Finalmente, la alzada sostuvo que “el amparo incoado por el Colegio de Martilleros tenía a la fecha de las gestiones aludidas (2012) pronunciamiento de Cámara adverso a la tutela requerida y, aun cuando no se encontraba firme, debió indicarle la dirección de la conducta a adoptar, más si se repara que la sanción de la ley data del año 2007, tiempo ampliamente suficiente para adoptar los recaudos, pedir asesoramiento, analizar la disposición, etc.”, reparando que no justifica la ausencia de matriculación ni puede invocarse incertidumbre.

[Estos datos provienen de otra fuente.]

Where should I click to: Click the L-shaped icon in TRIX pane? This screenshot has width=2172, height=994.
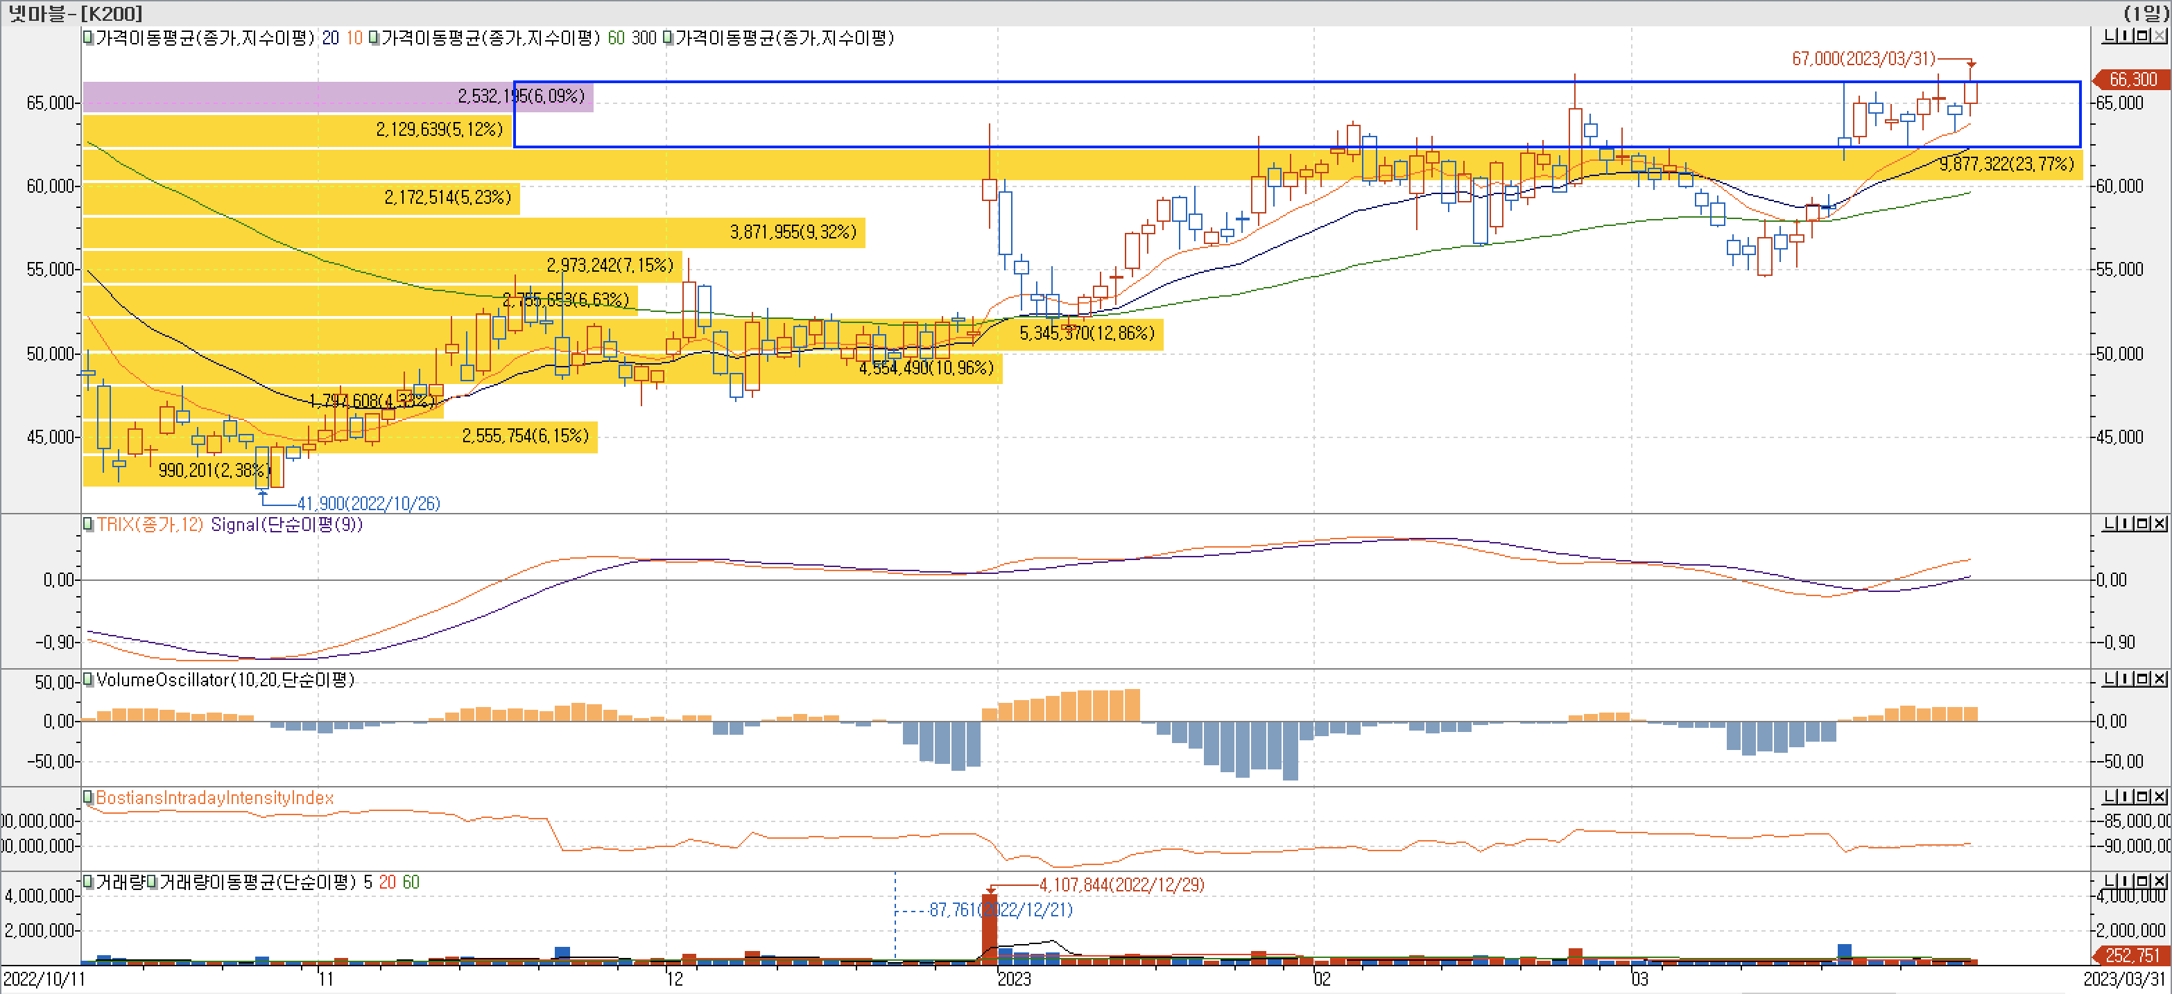(x=2108, y=524)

En ese sentido, se concluyó que “la buena fe que invoca no supera análisis, pues la ley se presume conocida por todos, sus términos son claros y precisos (art. 18) y el error de derecho no es excusable”;por ende dispuso que “la actividad cumplida al intermediar en la compra del inmueble mat. 799557 fue, efectivamente, ilegal”, resolviendo que “la queja se rechaza”.

Sobre el segundo agravio, la Cámara consideró que resulta inatendible desde que no es más que una exteriorización de disconformidad con el tenor de lo resuelto, determinando que la actuación de actor “fue en abierta y franca contradicción a las prescripciones legales y no admite recibo en Sede Jurisdiccional”.